# START OF Selected extract

Skip site navigation (1)Skip section navigation (2)
Date:      Thu, 2 Aug 2018 23:59:52 +0000 (UTC)
From:      Alexander Motin <mav@FreeBSD.org>
To:        src-committers@freebsd.org, svn-src-all@freebsd.org, svn-src-vendor@freebsd.org
Subject:   svn commit: r337210 - in vendor-sys/illumos/dist/uts/common/fs/zfs: . sys
Message-ID:  <201808022359.w72NxqhY029681@repo.freebsd.org>

next in thread | raw e-mail | index | archive | help
Author: mav
Date: Thu Aug  2 23:59:52 2018
New Revision: 337210
URL: https://svnweb.freebsd.org/changeset/base/337210

Log:
  9577 remove zfs_dbuf_evict_key tsd
  
  The zfs_dbuf_evict_key TSD (thread-specific data) is not necessary - we can
  instead pass a flag down in a few places to prevent recursive dbuf eviction.
  Making this change has 3 benefits:
  
  1. The code semantics are easier to understand.

# END OF Selected extract
# START OF Source excerpt

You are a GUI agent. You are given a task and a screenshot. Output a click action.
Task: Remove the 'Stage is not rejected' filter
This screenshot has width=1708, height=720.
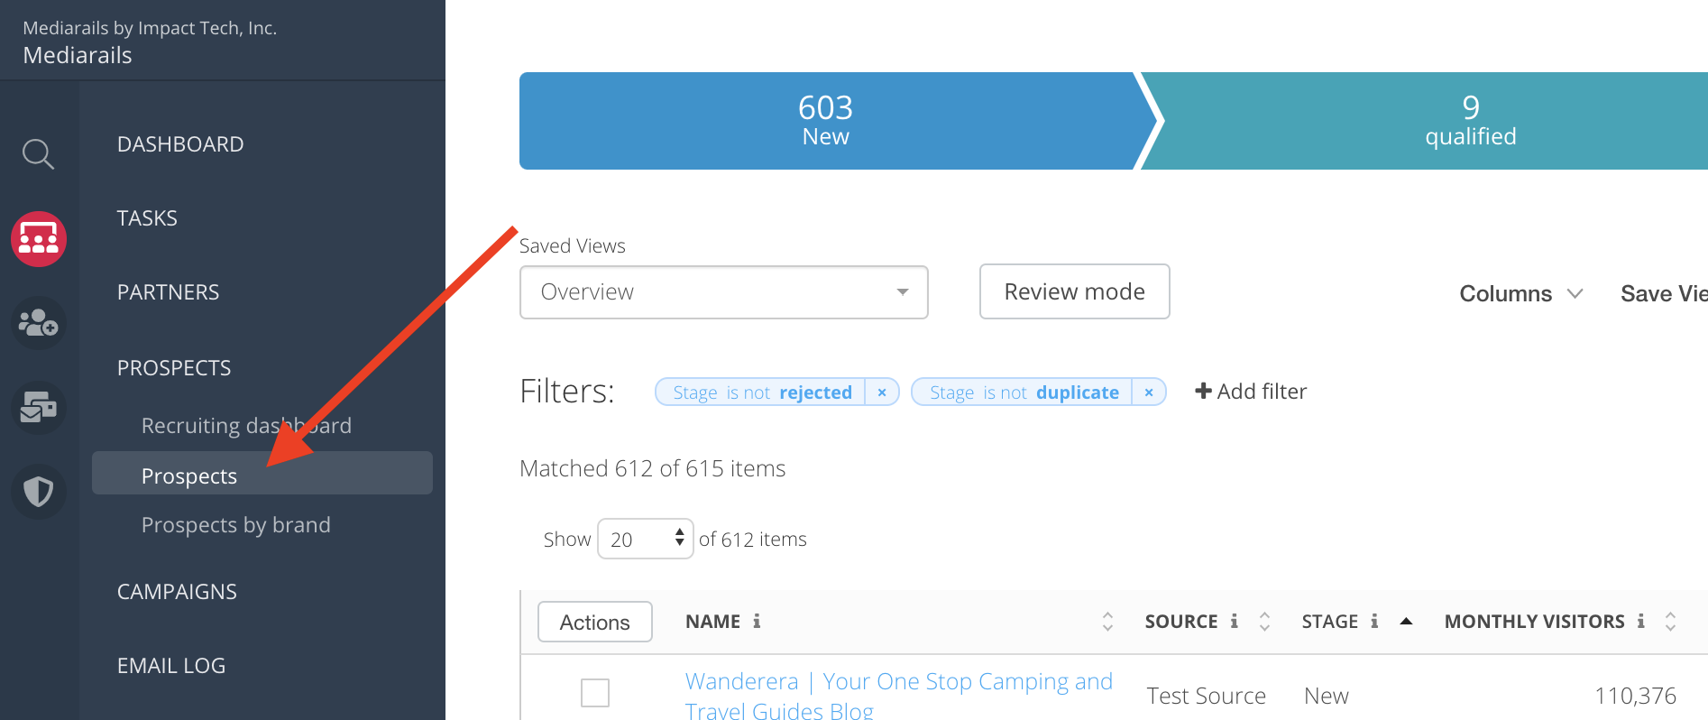pyautogui.click(x=882, y=392)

# END OF Source excerpt

» What is needed:
Answer these about the commit email:
1. What is the new revision number?
2. What does TSD stand for, according to the log?
3. How many benefits does the log say the change has?

» Written response:
1. 337210
2. Thread-specific data
3. Three